▸ TASK STATEMENT:
Could you duplicate these lines exactly as they appear, every one of them?

▸ DATA ROWS:
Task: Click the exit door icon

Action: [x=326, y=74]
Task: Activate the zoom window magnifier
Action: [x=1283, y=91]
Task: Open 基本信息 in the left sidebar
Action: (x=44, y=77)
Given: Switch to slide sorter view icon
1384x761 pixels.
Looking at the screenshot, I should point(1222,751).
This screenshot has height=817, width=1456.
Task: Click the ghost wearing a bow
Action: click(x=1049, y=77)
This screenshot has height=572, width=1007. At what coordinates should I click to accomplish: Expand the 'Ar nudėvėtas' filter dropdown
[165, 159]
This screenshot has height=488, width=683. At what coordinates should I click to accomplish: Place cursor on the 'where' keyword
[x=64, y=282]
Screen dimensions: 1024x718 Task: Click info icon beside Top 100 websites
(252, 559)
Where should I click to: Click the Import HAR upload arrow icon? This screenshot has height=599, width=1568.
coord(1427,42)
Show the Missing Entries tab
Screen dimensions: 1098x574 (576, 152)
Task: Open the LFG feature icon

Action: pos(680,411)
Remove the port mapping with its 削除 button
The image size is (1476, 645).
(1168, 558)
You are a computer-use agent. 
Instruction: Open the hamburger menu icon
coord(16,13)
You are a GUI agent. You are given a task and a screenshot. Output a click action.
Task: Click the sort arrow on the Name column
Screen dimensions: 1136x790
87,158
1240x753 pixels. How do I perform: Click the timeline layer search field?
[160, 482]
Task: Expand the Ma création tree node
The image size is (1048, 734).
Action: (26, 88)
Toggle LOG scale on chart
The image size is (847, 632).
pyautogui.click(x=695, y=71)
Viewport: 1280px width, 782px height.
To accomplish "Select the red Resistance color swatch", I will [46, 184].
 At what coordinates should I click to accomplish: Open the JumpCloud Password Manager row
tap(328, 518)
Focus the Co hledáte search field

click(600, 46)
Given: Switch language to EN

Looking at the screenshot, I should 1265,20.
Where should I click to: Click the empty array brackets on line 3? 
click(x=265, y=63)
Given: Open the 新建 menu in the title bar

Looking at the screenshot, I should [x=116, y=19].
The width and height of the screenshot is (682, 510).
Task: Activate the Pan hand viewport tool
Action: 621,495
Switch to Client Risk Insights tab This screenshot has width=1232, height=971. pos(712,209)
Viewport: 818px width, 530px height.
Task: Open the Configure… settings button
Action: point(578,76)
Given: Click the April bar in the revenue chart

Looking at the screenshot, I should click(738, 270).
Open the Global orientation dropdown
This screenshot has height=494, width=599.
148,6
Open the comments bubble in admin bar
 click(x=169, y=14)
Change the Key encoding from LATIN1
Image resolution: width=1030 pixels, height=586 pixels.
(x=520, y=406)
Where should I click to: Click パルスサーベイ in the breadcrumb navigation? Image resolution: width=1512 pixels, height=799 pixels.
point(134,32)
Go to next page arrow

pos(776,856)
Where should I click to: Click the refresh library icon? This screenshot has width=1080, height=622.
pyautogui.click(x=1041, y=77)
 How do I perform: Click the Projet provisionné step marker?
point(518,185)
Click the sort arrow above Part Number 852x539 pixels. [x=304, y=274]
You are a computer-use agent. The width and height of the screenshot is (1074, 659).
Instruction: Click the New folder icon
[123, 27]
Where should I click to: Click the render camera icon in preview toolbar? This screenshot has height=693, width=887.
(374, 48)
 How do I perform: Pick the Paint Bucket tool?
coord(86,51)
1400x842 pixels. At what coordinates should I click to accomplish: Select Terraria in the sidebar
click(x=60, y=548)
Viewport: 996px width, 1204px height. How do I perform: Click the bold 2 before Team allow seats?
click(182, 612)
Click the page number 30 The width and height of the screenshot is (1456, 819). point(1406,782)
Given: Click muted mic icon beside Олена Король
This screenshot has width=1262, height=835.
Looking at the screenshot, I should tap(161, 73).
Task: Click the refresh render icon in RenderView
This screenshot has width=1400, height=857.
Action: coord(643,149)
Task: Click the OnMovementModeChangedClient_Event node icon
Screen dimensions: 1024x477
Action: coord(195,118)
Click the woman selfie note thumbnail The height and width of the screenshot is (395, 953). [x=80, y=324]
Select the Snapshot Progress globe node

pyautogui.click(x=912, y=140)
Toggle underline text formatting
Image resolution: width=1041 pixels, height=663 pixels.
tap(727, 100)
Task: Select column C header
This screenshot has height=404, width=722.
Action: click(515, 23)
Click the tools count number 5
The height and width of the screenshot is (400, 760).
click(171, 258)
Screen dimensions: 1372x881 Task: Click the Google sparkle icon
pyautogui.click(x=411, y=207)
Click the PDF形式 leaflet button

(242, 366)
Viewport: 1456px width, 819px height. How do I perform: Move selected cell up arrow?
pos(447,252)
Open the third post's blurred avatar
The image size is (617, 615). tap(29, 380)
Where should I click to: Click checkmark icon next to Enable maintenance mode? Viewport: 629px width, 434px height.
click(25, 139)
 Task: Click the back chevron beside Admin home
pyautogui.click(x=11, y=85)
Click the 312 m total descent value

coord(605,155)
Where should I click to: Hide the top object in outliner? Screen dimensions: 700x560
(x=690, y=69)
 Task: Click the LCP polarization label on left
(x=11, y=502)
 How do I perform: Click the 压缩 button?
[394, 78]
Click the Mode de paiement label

▸ RESULT FOR THIS EXERCISE:
Task: Click the exit door icon

Action: [x=326, y=74]
Task: Activate the zoom window magnifier
Action: [x=1283, y=91]
Task: Open 基本信息 in the left sidebar
Action: (x=44, y=77)
Given: Switch to slide sorter view icon
1384x761 pixels.
Looking at the screenshot, I should point(1222,751).
This screenshot has height=817, width=1456.
Task: Click the ghost wearing a bow
Action: click(x=1049, y=77)
This screenshot has height=572, width=1007. At what coordinates should I click to accomplish: Expand the 'Ar nudėvėtas' filter dropdown
[165, 159]
This screenshot has height=488, width=683. At what coordinates should I click to accomplish: Place cursor on the 'where' keyword
[x=64, y=282]
Screen dimensions: 1024x718 Task: Click info icon beside Top 100 websites
(252, 559)
Where should I click to: Click the Import HAR upload arrow icon? This screenshot has height=599, width=1568.
coord(1427,42)
Show the Missing Entries tab
Screen dimensions: 1098x574 (576, 152)
Task: Open the LFG feature icon

Action: pos(680,411)
Remove the port mapping with its 削除 button
The image size is (1476, 645).
(1168, 558)
You are a computer-use agent. 
Instruction: Open the hamburger menu icon
coord(16,13)
You are a GUI agent. You are given a task and a screenshot. Output a click action.
Task: Click the sort arrow on the Name column
Screen dimensions: 1136x790
87,158
1240x753 pixels. How do I perform: Click the timeline layer search field?
[160, 482]
Task: Expand the Ma création tree node
The image size is (1048, 734).
Action: (26, 88)
Toggle LOG scale on chart
The image size is (847, 632).
pyautogui.click(x=695, y=71)
Viewport: 1280px width, 782px height.
To accomplish "Select the red Resistance color swatch", I will [46, 184].
 At what coordinates should I click to accomplish: Open the JumpCloud Password Manager row
tap(328, 518)
Focus the Co hledáte search field

click(600, 46)
Given: Switch language to EN

Looking at the screenshot, I should 1265,20.
Where should I click to: Click the empty array brackets on line 3? 
click(x=265, y=63)
Given: Open the 新建 menu in the title bar

Looking at the screenshot, I should [x=116, y=19].
The width and height of the screenshot is (682, 510).
Task: Activate the Pan hand viewport tool
Action: 621,495
Switch to Client Risk Insights tab This screenshot has width=1232, height=971. pos(712,209)
Viewport: 818px width, 530px height.
Task: Open the Configure… settings button
Action: point(578,76)
Given: Click the April bar in the revenue chart

Looking at the screenshot, I should click(738, 270).
Open the Global orientation dropdown
This screenshot has height=494, width=599.
148,6
Open the comments bubble in admin bar
 click(x=169, y=14)
Change the Key encoding from LATIN1
Image resolution: width=1030 pixels, height=586 pixels.
(x=520, y=406)
Where should I click to: Click パルスサーベイ in the breadcrumb navigation? Image resolution: width=1512 pixels, height=799 pixels.
point(134,32)
Go to next page arrow

pos(776,856)
Where should I click to: Click the refresh library icon? This screenshot has width=1080, height=622.
pyautogui.click(x=1041, y=77)
 How do I perform: Click the Projet provisionné step marker?
point(518,185)
Click the sort arrow above Part Number 852x539 pixels. [x=304, y=274]
You are a computer-use agent. The width and height of the screenshot is (1074, 659).
Instruction: Click the New folder icon
[123, 27]
Where should I click to: Click the render camera icon in preview toolbar? This screenshot has height=693, width=887.
(374, 48)
 How do I perform: Pick the Paint Bucket tool?
coord(86,51)
1400x842 pixels. At what coordinates should I click to accomplish: Select Terraria in the sidebar
click(x=60, y=548)
Viewport: 996px width, 1204px height. How do I perform: Click the bold 2 before Team allow seats?
click(182, 612)
Click the page number 30 The width and height of the screenshot is (1456, 819). point(1406,782)
Given: Click muted mic icon beside Олена Король
This screenshot has width=1262, height=835.
Looking at the screenshot, I should tap(161, 73).
Task: Click the refresh render icon in RenderView
This screenshot has width=1400, height=857.
Action: coord(643,149)
Task: Click the OnMovementModeChangedClient_Event node icon
Screen dimensions: 1024x477
Action: coord(195,118)
Click the woman selfie note thumbnail The height and width of the screenshot is (395, 953). [x=80, y=324]
Select the Snapshot Progress globe node

pyautogui.click(x=912, y=140)
Toggle underline text formatting
Image resolution: width=1041 pixels, height=663 pixels.
tap(727, 100)
Task: Select column C header
This screenshot has height=404, width=722.
Action: click(515, 23)
Click the tools count number 5
The height and width of the screenshot is (400, 760).
click(171, 258)
Screen dimensions: 1372x881 Task: Click the Google sparkle icon
pyautogui.click(x=411, y=207)
Click the PDF形式 leaflet button

(242, 366)
Viewport: 1456px width, 819px height. How do I perform: Move selected cell up arrow?
pos(447,252)
Open the third post's blurred avatar
The image size is (617, 615). tap(29, 380)
Where should I click to: Click checkmark icon next to Enable maintenance mode? Viewport: 629px width, 434px height.
click(25, 139)
 Task: Click the back chevron beside Admin home
pyautogui.click(x=11, y=85)
Click the 312 m total descent value

coord(605,155)
Where should I click to: Hide the top object in outliner? Screen dimensions: 700x560
(x=690, y=69)
 Task: Click the LCP polarization label on left
(x=11, y=502)
 How do I perform: Click the 压缩 button?
[394, 78]
Click the Mode de paiement label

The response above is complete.